§ BRIEF
Set every entry below down once more, exactly as it stands, without images.

§ EXCERPTED DATA
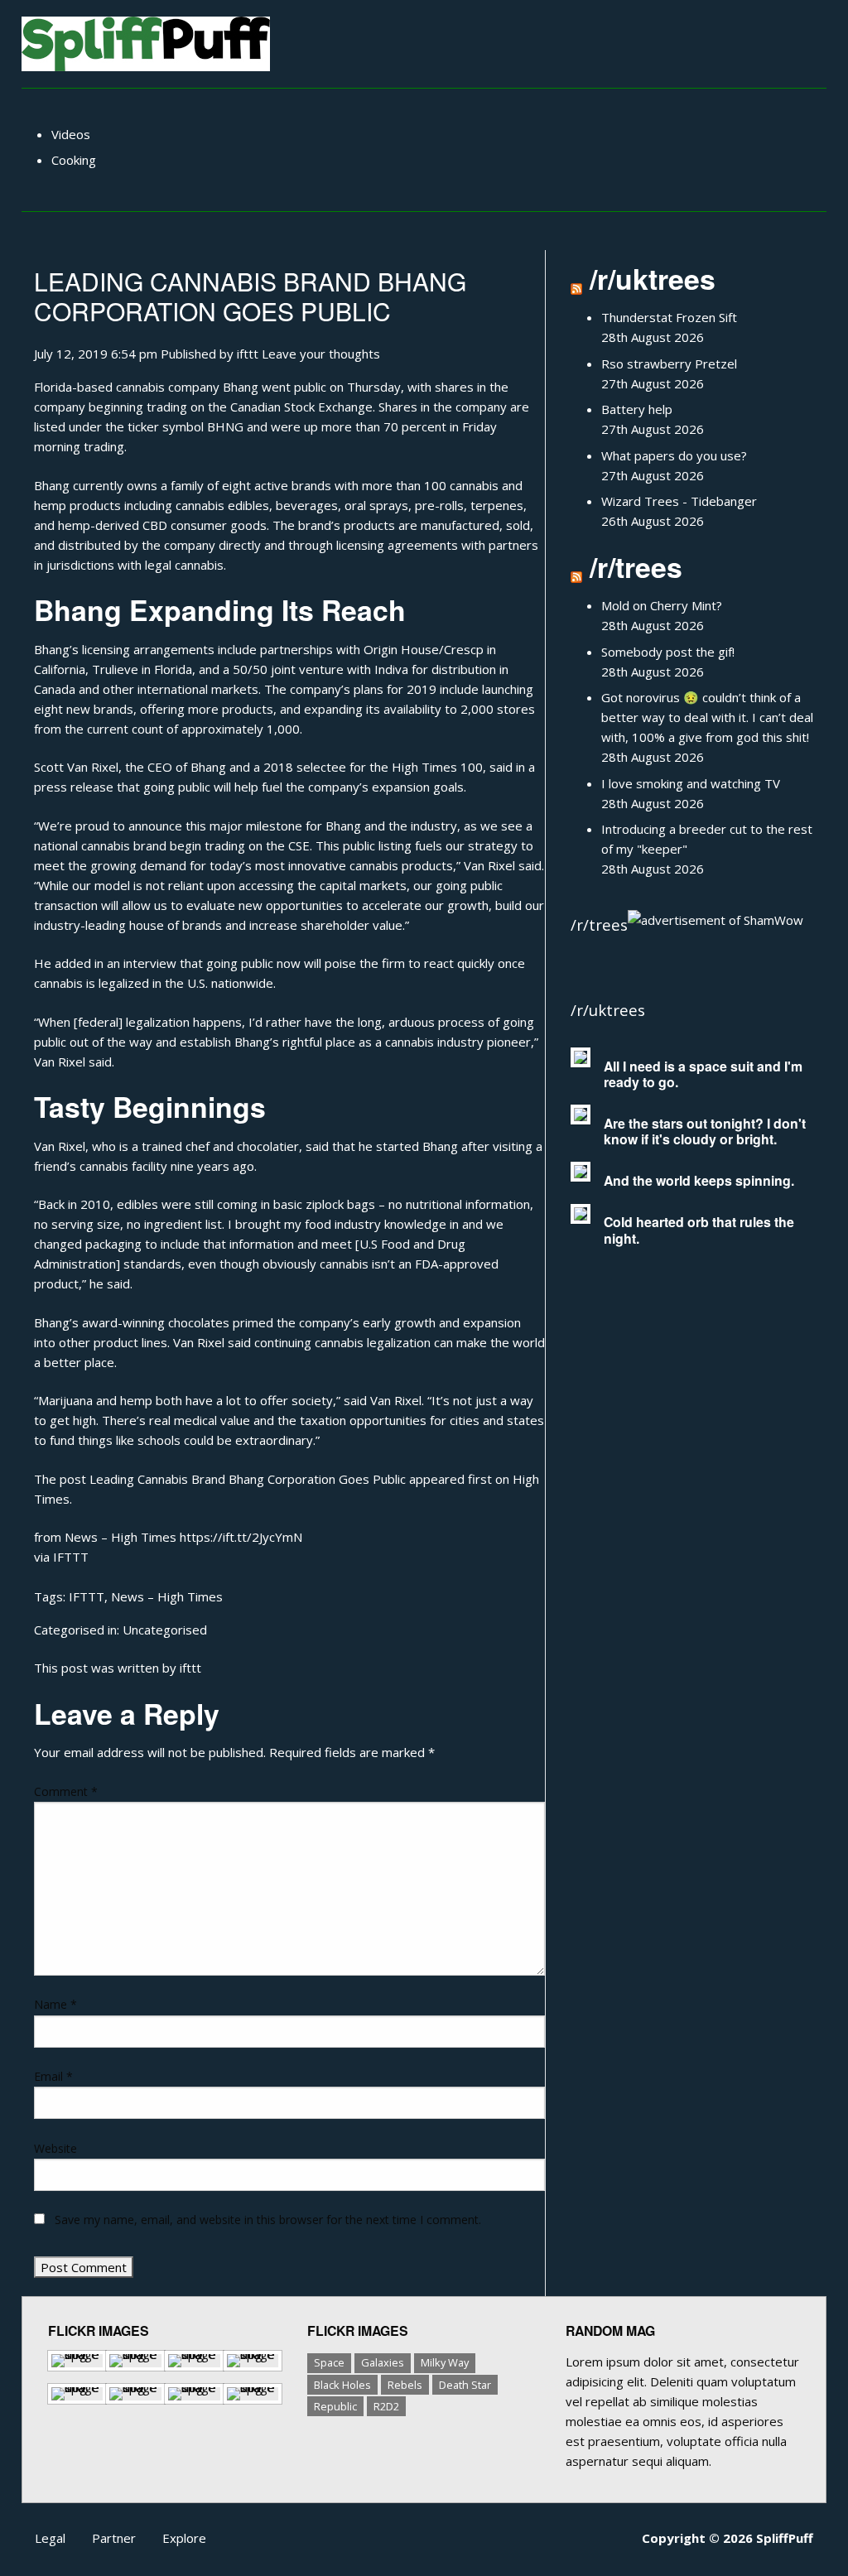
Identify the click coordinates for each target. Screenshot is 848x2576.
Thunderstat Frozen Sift (669, 317)
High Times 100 (437, 766)
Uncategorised (165, 1629)
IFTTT (71, 1556)
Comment (66, 1791)
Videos (70, 134)
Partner (114, 2538)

§ RESPONSE FOR THIS EXERCISE
Identify the click coordinates for each target. Screenshot is 848x2576.
Thunderstat Frozen Sift (669, 317)
High Times 100 (437, 766)
Uncategorised (165, 1629)
IFTTT (71, 1556)
Comment (66, 1791)
Videos (70, 134)
Partner (114, 2538)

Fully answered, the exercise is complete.